A partir de 'Cien años de soledad', el autor modifica el registro de su universo, procede a nuevas exploraciones -la figura del dictador, revisada a su aire tras los ejemplos de Carpentier o Roa Bastos, la revisión imaginativa del proceso histórico-, pero sin olvidar su dedicación testimonial al momento y a la hora ('La aventura de Miguel Littín clandestino en Chile').

Feliz acontecer el de una Barcelona que, con Carmen Balcells atenta siempre al devenir de las letras americanas, supone durante unos años el lugar de la renovación expresiva, de la entrega al quehacer editorial fecundo por transitivo y eficiente.

Dos notas finales quisiera destacar. La primera consiste en la atracción oral -el eco del habla viva, su impresión imborrable por impresa- que suscita en todo lector como en todo buen periodista; o sea, el sentido de lo conversacional, con su transparencia superadora de ciertos academicismos a menudo cicateros con la aportación asimismo creativa del buen periodismo.

Se da por tanto, en la escritura de García Márquez, una actualidad más real que la mera incidencia noticiosa. Se trata del eco de historias familiares, su aparente sencillez resuelta en un lenguaje de voz, de inteligencia auditiva. Es el fenómeno de la recepción perceptiva, del recíproco disfrute en el recorrido por las páginas. Lo real es más complejo que las presuntas fórmulas para articularlo y, en este sentido, el llamado 'realismo mágico' acaso sea mejor transmisor de lo real que el propio realismo, aunque también este amague sus estrategias -de la ambigüedad a la denuncia crítica- desde Flaubert.

El gozo de la lectura del espléndido relator García Márquez retorna siempre actual y trascendente, tan elaboradamente coloquial y fluido que llega a hacer olvidar las horas, y el tiempo más allá de ellas que sus líneas entrañan.

Es la transparencia, en prosa seguramente más difícil de lograr que en poesía, lo que trasuntan sus páginas, bien empeñándose al dictado del narrar que le poseía desde 'La horajarasca' y 'El coronel...', bien restaurando con su voz el buen oído a las urgencias del momento, sin llegar a efectismos de denuncia. Solo discurriendo por sus recurrencias como signo de que el mundo no acaba de estar bien hecho. O no acaba, simplemente.

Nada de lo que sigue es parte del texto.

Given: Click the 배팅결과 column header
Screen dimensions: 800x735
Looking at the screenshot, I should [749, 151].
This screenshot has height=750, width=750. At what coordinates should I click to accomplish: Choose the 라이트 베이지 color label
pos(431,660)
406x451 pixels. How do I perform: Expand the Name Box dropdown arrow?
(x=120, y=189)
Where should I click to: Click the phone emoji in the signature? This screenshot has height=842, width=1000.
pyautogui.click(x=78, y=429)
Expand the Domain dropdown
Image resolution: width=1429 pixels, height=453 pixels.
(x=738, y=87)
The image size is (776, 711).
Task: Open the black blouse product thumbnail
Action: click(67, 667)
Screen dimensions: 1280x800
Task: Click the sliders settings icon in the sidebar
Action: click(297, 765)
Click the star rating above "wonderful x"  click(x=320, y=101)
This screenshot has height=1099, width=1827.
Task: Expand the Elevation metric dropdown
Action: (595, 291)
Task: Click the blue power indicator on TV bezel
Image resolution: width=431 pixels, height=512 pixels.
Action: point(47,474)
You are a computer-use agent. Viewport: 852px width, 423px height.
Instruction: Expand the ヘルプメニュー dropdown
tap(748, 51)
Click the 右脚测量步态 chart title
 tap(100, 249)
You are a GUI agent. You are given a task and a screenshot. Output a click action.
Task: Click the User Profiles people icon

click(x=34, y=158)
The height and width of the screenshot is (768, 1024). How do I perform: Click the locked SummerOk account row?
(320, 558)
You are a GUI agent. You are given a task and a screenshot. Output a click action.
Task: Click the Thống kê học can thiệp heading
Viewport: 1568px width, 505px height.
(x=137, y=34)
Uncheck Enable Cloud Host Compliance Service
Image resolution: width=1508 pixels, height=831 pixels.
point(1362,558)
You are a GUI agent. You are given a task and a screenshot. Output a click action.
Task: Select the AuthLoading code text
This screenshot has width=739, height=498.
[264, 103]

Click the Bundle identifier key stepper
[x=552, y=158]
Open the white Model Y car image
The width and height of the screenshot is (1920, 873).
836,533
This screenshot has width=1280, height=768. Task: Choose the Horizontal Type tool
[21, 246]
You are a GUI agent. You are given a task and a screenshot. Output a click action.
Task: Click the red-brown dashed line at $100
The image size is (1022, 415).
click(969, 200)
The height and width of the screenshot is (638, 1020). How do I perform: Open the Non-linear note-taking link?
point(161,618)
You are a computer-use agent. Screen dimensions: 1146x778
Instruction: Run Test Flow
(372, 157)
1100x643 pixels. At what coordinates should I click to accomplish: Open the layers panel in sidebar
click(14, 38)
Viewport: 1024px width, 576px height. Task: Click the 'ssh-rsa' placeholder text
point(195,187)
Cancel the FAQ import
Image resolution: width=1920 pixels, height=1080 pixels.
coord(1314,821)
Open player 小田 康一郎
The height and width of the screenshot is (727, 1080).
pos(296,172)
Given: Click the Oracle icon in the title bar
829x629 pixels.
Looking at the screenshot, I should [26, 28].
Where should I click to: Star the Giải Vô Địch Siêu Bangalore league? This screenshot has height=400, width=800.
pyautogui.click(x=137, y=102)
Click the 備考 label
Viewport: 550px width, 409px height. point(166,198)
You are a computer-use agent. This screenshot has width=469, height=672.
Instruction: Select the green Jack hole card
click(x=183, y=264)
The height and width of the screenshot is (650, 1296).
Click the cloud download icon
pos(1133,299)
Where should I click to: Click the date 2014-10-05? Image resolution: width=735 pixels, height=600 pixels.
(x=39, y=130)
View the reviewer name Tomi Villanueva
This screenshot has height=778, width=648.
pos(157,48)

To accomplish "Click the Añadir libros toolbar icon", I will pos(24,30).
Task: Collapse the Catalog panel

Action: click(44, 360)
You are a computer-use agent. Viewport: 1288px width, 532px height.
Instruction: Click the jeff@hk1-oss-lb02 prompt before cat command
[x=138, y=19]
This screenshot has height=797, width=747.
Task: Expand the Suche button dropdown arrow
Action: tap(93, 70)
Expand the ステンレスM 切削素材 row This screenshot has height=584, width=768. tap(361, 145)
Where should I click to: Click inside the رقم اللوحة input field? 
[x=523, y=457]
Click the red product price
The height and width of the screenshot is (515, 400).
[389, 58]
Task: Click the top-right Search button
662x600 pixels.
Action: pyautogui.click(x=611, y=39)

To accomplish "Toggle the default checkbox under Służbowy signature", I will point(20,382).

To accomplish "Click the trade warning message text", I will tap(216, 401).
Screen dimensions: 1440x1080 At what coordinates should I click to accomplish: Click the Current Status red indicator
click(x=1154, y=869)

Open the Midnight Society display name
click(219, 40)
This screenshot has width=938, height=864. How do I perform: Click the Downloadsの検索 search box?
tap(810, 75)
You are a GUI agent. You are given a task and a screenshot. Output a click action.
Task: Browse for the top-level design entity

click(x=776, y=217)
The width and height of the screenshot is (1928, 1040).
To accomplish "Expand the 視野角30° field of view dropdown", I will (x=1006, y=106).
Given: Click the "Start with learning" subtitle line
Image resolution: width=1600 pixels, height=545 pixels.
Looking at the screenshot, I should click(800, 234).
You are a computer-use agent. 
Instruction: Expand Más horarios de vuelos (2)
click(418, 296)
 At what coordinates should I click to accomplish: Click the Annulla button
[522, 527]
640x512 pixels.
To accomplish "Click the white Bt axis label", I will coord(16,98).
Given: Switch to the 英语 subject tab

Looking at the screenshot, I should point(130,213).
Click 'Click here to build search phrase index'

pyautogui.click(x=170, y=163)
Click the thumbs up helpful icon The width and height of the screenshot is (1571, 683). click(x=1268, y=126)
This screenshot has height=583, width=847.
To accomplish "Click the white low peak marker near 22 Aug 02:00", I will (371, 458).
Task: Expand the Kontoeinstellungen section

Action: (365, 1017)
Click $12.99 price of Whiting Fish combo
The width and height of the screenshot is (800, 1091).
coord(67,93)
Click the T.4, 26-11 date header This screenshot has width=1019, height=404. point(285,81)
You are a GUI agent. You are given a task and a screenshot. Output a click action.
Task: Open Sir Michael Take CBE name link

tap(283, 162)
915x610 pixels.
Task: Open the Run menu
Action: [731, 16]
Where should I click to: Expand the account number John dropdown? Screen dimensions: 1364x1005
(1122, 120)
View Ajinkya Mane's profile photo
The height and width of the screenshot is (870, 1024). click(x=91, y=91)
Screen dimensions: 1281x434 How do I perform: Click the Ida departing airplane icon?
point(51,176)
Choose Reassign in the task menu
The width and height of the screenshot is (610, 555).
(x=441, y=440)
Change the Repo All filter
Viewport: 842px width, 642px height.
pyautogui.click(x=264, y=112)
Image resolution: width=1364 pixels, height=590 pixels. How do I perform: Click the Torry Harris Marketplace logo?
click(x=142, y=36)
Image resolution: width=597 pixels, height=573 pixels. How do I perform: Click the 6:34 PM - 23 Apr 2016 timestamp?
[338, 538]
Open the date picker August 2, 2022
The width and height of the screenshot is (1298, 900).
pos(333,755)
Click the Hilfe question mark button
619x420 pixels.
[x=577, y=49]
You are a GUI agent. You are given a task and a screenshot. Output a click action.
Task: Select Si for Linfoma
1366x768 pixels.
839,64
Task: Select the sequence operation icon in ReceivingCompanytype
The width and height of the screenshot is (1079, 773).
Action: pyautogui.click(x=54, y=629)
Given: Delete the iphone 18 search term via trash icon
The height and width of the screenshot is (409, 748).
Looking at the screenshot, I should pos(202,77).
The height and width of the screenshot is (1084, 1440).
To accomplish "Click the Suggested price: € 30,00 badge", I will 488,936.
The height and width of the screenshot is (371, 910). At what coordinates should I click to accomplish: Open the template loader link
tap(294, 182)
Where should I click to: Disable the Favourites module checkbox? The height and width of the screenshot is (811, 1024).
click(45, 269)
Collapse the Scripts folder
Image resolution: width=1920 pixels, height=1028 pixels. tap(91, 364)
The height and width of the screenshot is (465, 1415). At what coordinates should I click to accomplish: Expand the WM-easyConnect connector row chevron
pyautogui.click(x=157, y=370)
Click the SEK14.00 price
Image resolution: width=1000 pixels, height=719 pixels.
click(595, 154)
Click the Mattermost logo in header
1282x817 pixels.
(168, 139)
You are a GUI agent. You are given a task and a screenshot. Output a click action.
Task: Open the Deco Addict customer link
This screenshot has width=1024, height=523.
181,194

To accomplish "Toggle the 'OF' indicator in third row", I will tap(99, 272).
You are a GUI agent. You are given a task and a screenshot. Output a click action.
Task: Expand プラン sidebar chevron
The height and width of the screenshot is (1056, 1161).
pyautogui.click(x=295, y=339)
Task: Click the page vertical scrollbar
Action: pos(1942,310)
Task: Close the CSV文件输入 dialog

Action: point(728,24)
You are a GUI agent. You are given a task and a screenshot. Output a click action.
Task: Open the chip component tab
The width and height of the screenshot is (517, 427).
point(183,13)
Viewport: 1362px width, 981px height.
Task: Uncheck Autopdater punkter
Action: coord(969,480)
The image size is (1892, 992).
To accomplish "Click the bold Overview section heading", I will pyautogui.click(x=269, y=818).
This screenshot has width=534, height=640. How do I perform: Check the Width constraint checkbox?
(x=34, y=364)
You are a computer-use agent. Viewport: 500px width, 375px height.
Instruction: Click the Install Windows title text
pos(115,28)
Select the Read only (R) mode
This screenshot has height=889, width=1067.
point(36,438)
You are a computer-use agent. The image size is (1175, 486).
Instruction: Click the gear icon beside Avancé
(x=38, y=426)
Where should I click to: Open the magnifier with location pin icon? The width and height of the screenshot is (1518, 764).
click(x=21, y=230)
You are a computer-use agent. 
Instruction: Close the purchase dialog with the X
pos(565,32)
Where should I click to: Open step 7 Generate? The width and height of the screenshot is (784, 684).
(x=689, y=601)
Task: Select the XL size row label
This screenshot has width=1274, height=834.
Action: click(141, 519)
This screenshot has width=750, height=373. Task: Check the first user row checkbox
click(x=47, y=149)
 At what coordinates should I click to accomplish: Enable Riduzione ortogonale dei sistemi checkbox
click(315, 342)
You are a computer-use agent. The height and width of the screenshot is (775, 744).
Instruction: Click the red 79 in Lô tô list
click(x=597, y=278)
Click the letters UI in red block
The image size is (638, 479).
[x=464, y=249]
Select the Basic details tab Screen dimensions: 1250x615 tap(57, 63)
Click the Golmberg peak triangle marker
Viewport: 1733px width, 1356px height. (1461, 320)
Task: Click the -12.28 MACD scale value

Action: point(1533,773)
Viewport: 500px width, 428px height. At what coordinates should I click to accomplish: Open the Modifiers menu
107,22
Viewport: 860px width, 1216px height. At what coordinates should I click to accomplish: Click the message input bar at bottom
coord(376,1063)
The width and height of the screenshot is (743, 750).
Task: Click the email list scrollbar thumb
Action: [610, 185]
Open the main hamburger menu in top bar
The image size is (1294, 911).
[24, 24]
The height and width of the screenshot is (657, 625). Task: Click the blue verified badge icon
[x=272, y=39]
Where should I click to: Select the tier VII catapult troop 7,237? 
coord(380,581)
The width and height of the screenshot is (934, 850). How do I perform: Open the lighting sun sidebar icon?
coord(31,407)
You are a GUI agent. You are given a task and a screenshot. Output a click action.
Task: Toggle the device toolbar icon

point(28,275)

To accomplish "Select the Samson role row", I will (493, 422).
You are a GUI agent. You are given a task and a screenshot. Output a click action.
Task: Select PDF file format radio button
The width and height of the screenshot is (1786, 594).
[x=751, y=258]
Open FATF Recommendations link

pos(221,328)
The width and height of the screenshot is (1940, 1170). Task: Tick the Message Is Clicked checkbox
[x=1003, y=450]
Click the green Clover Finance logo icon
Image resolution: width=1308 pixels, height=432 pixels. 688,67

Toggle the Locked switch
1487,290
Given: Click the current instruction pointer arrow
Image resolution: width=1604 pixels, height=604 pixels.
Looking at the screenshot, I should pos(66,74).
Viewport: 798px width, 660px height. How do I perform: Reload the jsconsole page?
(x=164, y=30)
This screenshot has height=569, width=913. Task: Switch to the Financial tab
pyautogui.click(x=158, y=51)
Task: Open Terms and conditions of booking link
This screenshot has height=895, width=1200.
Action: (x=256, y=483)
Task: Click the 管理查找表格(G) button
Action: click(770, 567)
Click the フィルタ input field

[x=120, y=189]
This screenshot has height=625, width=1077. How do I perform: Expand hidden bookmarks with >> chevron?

El día de siempre es el de la lectura, de 'Cien años de soledad' a 'Noticia de un secuestro', desde sus copiosas entregas periodísticas y artículos sobre cine a los relatos peregrinos. Leyéndole, el tiempo discurre y se detiene en el giro o rizo de las simetrías reflectantes de sus páginas.

El día de siempre de la lectura supone el enlace del novelar despierto de los sueños reales. En tal día vivirá siempre Gabriel García Márquez.